O francês, navegado por Vincent Landais, terminou com 58,3 segundos de vantagem sobre Thierry Neuville (Hyundai i20 N Rally1), que viu as suas aspirações à vitória ruírem após um duplo furo na última manhã de prova. Takamoto Katsuta assegurou o terceiro lugar final, consolidando mais um dos seus melhores resultados da sua carreira.
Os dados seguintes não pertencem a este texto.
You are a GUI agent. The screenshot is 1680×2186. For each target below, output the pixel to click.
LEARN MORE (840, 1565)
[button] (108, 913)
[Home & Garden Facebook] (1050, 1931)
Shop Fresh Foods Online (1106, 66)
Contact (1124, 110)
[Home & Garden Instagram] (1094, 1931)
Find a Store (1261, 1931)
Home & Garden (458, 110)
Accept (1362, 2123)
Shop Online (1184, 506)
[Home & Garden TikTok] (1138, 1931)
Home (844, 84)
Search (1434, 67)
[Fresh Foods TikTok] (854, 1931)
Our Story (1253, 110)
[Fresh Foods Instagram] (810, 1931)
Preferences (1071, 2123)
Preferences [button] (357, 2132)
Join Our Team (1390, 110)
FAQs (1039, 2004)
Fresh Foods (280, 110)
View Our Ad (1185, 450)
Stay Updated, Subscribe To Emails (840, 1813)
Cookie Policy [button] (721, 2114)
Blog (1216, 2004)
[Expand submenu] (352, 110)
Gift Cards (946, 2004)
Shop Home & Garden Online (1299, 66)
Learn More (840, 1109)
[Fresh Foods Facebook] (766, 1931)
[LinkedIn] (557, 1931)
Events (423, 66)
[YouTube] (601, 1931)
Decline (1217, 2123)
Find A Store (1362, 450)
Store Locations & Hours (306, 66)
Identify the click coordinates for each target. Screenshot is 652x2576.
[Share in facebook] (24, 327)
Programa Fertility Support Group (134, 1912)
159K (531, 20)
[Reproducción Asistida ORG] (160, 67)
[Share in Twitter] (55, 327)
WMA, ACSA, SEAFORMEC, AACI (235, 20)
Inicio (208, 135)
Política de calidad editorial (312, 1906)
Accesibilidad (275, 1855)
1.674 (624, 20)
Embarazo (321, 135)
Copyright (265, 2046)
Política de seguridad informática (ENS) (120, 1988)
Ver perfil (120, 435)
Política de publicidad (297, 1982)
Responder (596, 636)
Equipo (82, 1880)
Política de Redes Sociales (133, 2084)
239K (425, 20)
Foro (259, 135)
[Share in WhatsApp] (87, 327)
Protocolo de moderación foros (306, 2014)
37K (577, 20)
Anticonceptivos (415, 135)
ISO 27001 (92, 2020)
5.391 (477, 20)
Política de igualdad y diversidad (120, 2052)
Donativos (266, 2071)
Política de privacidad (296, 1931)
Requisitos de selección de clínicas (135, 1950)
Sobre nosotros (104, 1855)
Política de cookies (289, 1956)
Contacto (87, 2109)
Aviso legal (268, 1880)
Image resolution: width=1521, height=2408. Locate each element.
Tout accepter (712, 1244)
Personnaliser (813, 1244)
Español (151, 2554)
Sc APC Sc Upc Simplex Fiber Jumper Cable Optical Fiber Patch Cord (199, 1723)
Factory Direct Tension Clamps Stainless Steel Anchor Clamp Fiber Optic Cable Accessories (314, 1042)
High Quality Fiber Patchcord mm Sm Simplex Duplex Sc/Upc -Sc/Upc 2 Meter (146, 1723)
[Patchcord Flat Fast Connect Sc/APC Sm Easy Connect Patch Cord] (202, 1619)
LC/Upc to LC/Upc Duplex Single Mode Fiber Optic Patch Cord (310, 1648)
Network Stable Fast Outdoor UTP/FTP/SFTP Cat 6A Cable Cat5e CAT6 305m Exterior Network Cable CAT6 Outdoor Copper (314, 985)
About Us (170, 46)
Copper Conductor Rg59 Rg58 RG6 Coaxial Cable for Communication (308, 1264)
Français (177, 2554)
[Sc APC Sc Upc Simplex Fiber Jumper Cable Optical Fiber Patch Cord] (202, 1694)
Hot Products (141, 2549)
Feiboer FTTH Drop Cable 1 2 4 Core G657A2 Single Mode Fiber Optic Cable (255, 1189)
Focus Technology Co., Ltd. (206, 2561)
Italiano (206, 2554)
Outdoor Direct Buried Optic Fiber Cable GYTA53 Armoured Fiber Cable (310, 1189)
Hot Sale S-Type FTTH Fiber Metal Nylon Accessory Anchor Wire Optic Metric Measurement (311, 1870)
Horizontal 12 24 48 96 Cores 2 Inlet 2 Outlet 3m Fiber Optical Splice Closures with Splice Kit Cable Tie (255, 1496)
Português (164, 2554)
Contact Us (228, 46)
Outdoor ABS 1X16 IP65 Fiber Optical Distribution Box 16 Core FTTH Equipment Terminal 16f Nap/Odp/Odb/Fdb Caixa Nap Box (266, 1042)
Para Ogier “os deuses gregos finalmente estiveram do meu lado”, afirmou. “Foi um fim de semana longo, sem momentos para relaxar. Conduzi com o máximo cuidado e tentei evitar todas as pedras.”
Arranque em Atenas antecipou batalha entre gigantes
O rali começou com Ogier a impor-se na superespecial urbana de Atenas, superando Neuville por 1,1 segundos, num primeiro sinal do duelo que marcaria toda a prova. Katsuta posicionou-se desde cedo entre os mais competitivos, enquanto Elfyn Evans (Toyota GR Yaris Rally1) enfrentava desde logo o desafio de abrir a estrada nas etapas de terra.
Sexta-feira expôs dureza do Acrópole
A primeira etapa em pisos de terra confirmou a reputação da prova como uma das mais exigentes do calendário. Neuville assumiu a liderança após uma gestão eficaz num dia marcado por furos e problemas mecânicos generalizados. O belga terminou com 9,7 segundos de vantagem sobre Ogier, enquanto Adrien Fourmaux, apesar de um furo, recuperou até ao terceiro lugar. “É sempre bom liderar, mas o rali ainda é muito longo”, advertiu Neuville.
Ogier manteve-se próximo sem assumir riscos excessivos, sublinhando a importância da sobrevivência: “O foco é evitar problemas.”
Sábado prepara decisão ao segundo
O duelo intensificou-se no sábado, com trocas constantes de tempo entre os dois líderes. Ogier reduziu progressivamente a desvantagem e entrou no último dia apenas a 4,1 segundos de Neuville.
Apesar de pequenos danos no Hyundai, o belga mostrou-se confiante. “Não é um problema”, garantiu. Ainda assim, Ogier apostou numa estratégia ousada de pneus e voltou a aproximar-se, preparando um domingo decisivo.
Atrás, Katsuta subiu ao terceiro lugar após problemas de Fourmaux, enquanto Josh McErlean consolidava uma surpreendente presença no top 5. Evans, líder do campeonato, caiu para sétimo após novo furo.
Domingo decide com reviravolta dramática
O momento-chave surgiu na penúltima especial. Após perder a liderança para Ogier no arranque do dia e com apenas 1,3 segundos a separá-los, Neuville sofreu dois furos consecutivos nos pneus traseiros, perdendo cerca de um minuto. “Fomos muito azarados. Primeiro um alerta de pressão, depois outro furo. Queríamos lutar até ao fim”, lamentou.
O incidente abriu caminho para Ogier gerir a vantagem até ao final e atacar a Power Stage, onde ainda garantiu o melhor tempo, batendo Sami Pajari por 2,7 segundos.
Classificação final e destaques
Neuville terminou em segundo, alcançando o seu 76º pódio no WRC, mas com sentimentos mistos: reconheceu o mérito de Ogier e admitiu que o desfecho poderia ter sido diferente sem os problemas.
Katsuta foi terceiro, num resultado que reforça as suas ambições no campeonato. “Gerimos bem os riscos e evitamos problemas”, explicou, destacando também o significado pessoal do pódio.
Josh McErlean foi quarto, alcançando o melhor resultado da carreira, enquanto Pajari fechou o top 5 após recuperar de contratempos iniciais.
Fourmaux terminou sexto, também afetado por furos, e Evans foi apenas sétimo após um rali difícil a abrir a estrada. Mārtiņš Sesks foi oitavo, beneficiando do abandono de Dani Sordo.